Dans la mesure où la France est l’un des pays le mieux équipé en termes de procédures collectives, cette directive ne bouleversera pas le cadre hexagonal existant, le texte s’en inspirant même en partie. Néanmoins, plusieurs dispositions envisagées s’annoncent vertueuses. En mettant l’accent sur la seconde chance du dirigeant, elle pourrait avoir pour bienfait de rendre la restructuration moins traumatisante pour ce dernier. De bon augure, tant la mentalité française demeure dans ce domaine « conservatrice », surtout si on la compare à celle observée outre-Manche et outre-Atlantique. Ensuite, les créanciers verront leurs droits renforcés. Via la création de nouvelles classes de créanciers, une remise à niveau du rôle de chacun sera effectuée, et les créanciers auront un rôle plus important à jouer. Dans ce contexte, le diagnostic de la situation de l’entreprise concernée pourra être opéré plus rapidement. Si la société peut être sauvée, le plan d’action adéquat pourra alors être mis en œuvre dans un délai relativement bref. Si ce n’est pas le cas, le principe d’une restructuration judiciaire sera arrêté promptement. Cette accélération du calendrier profitera à l’ensemble des parties. Sur le papier, le texte semble donc positif. Il faudra cependant être attentif à la manière dont il sera transposé en France.
Ces changements futurs devront s’articuler avec ceux issus de la loi Pacte. Encore en phase d’examen au Parlement, celle-ci recèle une dizaine d’articles comportant des mesures relatives au droit des entreprises en difficulté. Parmi les objectifs visés figurent la simplification du droit des sûretés, la volonté d’accélérer le calendrier des opérations de liquidation…
Sur ces deux points, il s’agit effectivement d’améliorations appréciables. Mais ce qu’il est surtout important de souligner, c’est que la loi Pacte converge vers le même objectif que la directive relative à l’insolvabilité des entreprises : celui du rebond des dirigeants, que les députés et sénateurs comptent notamment favoriser en automatisant la suppression de la mention d’un plan de sauvegarde et de redressement au K-bis de l’entreprise dans un délai de deux ans suivant l’arrêt du plan par le tribunal. Pour autant, on peut regretter que le texte n’aille pas plus loin, certaines difficultés auxquelles nous pouvons faire face dans le cadre d’une opération de restructuration ne faisant l’objet d’aucune disposition.
À quelles difficultés faites-vous référence ?
L’une de nos principales préoccupations, et elle va croissant, a trait à l’action des assureurs-crédit. Dans les restructurations, leur rôle est généralement crucial puisqu’en décidant d’arrêter de couvrir les partenaires commerciaux de l’entreprise en difficulté, celle-ci peut voir son encours fournisseurs rapidement se dégrader, ne faisant ainsi qu’accroître les difficultés de trésorerie de l’entreprise. Or le problème réside dans le fait qu’il n’existe aujourd’hui aucune obligation réglementaire invitant les assureurs-crédit à s’asseoir à la table des négociations, ceux-ci n’ayant aucun lien contractuel avec ladite entreprise. Pour ne rien arranger, nous ne disposons, en tant que conseils, d’aucune visibilité sur leur niveau exposition vis-à-vis de la société en difficulté, compliquant de fait l’évaluation du risque supporté par cette dernière en cas de retrait de ces acteurs.
Comment pourrait-on y remédier ?
Il serait utile d’encadrer dans la loi le rôle et les obligations des assureurs-crédit dans ce type de procédures. À défaut, il serait nécessaire de prévoir une alternative en cas de retrait (un fonds de garantie ?) afin de limiter les dommages collatéraux. En la matière, tout reste à faire.

== == ==

**ÉNONCÉ**
Reproduisez à l'identique le passage du texte ci-dessus sur la restructuration des entreprises, en partant des mots « Il serait utile » et en vous arrêtant après « reste à faire. ».

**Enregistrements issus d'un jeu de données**
== == ==

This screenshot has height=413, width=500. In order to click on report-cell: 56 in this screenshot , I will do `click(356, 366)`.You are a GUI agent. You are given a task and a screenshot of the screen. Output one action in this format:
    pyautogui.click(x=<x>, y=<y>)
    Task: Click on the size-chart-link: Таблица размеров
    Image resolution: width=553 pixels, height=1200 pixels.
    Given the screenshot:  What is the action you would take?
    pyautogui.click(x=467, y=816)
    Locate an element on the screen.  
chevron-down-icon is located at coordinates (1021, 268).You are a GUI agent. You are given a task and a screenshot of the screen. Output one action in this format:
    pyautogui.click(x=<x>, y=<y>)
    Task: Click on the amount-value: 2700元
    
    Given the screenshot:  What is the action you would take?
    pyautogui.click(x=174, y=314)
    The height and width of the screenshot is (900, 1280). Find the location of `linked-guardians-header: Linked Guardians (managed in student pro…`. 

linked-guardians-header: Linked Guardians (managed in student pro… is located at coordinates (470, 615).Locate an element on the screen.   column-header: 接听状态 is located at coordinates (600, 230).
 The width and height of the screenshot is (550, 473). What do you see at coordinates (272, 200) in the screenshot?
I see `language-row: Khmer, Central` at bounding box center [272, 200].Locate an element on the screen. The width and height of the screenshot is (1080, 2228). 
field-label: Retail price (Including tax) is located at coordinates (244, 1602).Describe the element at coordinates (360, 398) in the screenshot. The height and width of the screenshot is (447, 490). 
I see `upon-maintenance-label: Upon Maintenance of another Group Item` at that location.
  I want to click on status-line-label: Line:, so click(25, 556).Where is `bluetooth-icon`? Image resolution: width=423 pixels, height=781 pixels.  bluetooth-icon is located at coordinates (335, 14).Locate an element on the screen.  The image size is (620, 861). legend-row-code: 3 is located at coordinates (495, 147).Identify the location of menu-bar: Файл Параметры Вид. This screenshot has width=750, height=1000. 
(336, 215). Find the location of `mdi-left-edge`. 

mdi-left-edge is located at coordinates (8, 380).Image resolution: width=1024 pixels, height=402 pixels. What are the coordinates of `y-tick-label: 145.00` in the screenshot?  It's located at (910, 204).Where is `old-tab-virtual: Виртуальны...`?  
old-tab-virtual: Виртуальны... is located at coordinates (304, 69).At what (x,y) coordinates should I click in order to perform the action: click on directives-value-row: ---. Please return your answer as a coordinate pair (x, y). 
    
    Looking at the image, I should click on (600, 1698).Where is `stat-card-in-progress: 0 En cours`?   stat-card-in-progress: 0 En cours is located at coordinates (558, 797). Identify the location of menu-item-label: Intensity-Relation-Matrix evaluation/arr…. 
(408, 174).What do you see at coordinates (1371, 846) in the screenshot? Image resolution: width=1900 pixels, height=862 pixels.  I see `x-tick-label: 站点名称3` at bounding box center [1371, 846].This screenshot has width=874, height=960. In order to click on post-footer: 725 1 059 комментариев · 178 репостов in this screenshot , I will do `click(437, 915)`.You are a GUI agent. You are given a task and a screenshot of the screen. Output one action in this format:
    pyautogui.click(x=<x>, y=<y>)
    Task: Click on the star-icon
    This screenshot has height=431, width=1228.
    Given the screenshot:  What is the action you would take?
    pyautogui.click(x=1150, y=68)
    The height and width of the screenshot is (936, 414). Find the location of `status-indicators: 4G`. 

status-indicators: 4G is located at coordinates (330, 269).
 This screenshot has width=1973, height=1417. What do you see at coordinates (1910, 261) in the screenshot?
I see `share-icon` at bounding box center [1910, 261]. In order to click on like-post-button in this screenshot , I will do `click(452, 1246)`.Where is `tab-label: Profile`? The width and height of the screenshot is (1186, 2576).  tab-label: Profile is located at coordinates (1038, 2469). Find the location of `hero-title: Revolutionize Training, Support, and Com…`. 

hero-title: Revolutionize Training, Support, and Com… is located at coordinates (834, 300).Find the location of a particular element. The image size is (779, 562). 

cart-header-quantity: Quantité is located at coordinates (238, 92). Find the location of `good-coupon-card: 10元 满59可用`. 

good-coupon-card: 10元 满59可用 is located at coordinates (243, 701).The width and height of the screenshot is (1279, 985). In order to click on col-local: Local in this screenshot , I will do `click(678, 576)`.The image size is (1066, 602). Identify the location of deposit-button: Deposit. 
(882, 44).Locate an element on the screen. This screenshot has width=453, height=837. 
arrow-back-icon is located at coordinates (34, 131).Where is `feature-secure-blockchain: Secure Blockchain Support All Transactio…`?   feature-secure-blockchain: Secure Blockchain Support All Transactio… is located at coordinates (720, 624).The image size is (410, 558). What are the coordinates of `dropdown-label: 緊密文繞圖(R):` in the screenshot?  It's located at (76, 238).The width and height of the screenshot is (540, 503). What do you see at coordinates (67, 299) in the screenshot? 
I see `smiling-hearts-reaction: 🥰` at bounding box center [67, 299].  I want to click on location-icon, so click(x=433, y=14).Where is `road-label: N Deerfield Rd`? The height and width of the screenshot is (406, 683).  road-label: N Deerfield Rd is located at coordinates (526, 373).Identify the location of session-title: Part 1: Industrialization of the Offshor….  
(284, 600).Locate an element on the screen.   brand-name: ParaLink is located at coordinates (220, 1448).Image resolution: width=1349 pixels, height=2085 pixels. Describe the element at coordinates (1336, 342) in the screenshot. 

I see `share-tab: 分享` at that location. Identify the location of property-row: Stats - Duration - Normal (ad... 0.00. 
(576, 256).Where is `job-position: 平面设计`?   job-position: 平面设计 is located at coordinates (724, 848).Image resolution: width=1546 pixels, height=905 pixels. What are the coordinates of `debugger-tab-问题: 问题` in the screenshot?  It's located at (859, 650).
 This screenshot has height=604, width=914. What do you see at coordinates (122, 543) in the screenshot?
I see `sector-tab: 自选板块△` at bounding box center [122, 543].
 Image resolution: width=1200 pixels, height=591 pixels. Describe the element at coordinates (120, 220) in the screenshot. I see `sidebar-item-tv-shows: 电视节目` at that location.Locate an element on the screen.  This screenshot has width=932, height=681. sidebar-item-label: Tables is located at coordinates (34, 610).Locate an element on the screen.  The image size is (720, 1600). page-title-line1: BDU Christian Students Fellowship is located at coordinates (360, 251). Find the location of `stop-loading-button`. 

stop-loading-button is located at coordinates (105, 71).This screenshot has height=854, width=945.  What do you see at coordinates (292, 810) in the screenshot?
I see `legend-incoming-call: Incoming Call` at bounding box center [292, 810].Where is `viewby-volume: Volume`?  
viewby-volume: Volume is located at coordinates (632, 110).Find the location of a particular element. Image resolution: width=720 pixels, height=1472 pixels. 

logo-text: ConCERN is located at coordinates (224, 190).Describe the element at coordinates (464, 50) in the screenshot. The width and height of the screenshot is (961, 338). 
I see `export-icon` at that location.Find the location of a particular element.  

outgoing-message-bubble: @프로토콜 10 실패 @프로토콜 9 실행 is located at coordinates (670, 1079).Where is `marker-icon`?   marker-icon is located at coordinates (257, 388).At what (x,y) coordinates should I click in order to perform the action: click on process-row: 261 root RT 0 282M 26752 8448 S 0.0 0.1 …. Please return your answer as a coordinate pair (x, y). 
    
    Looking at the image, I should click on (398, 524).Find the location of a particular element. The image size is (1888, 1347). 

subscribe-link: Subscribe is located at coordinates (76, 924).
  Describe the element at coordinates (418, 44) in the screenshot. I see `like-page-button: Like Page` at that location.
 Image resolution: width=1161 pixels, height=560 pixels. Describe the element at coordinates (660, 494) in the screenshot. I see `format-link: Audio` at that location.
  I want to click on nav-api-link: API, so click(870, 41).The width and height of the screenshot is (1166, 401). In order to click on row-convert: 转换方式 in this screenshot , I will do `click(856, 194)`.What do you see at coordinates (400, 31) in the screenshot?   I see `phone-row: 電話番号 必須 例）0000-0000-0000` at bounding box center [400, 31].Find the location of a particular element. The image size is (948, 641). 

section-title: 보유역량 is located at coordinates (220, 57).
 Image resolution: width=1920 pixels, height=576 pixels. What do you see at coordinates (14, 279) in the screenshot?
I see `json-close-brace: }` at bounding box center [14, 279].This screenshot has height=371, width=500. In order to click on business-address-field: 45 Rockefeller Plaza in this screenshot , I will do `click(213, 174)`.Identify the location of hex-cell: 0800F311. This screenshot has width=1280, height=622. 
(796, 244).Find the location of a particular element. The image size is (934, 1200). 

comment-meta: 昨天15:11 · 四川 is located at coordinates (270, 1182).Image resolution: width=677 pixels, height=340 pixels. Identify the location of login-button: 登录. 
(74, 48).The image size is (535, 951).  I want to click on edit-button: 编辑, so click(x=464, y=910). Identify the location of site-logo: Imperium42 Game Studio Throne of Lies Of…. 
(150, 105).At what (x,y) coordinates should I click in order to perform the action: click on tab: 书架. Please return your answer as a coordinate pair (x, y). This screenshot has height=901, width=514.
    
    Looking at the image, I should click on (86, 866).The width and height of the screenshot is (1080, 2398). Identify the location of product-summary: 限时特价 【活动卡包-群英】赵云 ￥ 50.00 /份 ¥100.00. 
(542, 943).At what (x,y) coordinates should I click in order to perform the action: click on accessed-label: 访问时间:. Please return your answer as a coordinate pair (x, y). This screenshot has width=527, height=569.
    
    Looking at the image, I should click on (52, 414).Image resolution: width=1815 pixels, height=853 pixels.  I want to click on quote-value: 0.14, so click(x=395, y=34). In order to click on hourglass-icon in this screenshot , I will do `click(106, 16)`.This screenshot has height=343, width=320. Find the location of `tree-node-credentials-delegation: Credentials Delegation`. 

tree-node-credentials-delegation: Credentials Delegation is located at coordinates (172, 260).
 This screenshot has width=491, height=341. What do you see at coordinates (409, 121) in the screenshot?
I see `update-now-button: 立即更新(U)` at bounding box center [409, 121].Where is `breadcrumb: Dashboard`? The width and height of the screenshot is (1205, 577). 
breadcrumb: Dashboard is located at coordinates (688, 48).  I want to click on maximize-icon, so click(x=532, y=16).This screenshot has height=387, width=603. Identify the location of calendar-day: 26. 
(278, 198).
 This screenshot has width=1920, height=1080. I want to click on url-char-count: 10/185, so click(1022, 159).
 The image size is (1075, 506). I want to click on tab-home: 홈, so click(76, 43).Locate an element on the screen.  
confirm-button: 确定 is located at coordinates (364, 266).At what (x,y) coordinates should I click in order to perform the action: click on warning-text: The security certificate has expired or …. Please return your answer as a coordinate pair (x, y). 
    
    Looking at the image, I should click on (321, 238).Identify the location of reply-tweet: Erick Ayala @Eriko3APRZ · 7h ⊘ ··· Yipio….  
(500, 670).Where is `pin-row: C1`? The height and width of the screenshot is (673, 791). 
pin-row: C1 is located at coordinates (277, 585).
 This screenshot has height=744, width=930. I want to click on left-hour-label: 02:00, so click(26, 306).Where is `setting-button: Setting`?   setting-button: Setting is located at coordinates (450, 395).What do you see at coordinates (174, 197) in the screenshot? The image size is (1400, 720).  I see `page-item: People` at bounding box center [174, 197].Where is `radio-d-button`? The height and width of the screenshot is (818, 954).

== == ==

**RÉPONSE ATTENDUE**
Il serait utile d’encadrer dans la loi le rôle et les obligations des assureurs-crédit dans ce type de procédures. À défaut, il serait nécessaire de prévoir une alternative en cas de retrait (un fonds de garantie ?) afin de limiter les dommages collatéraux. En la matière, tout reste à faire.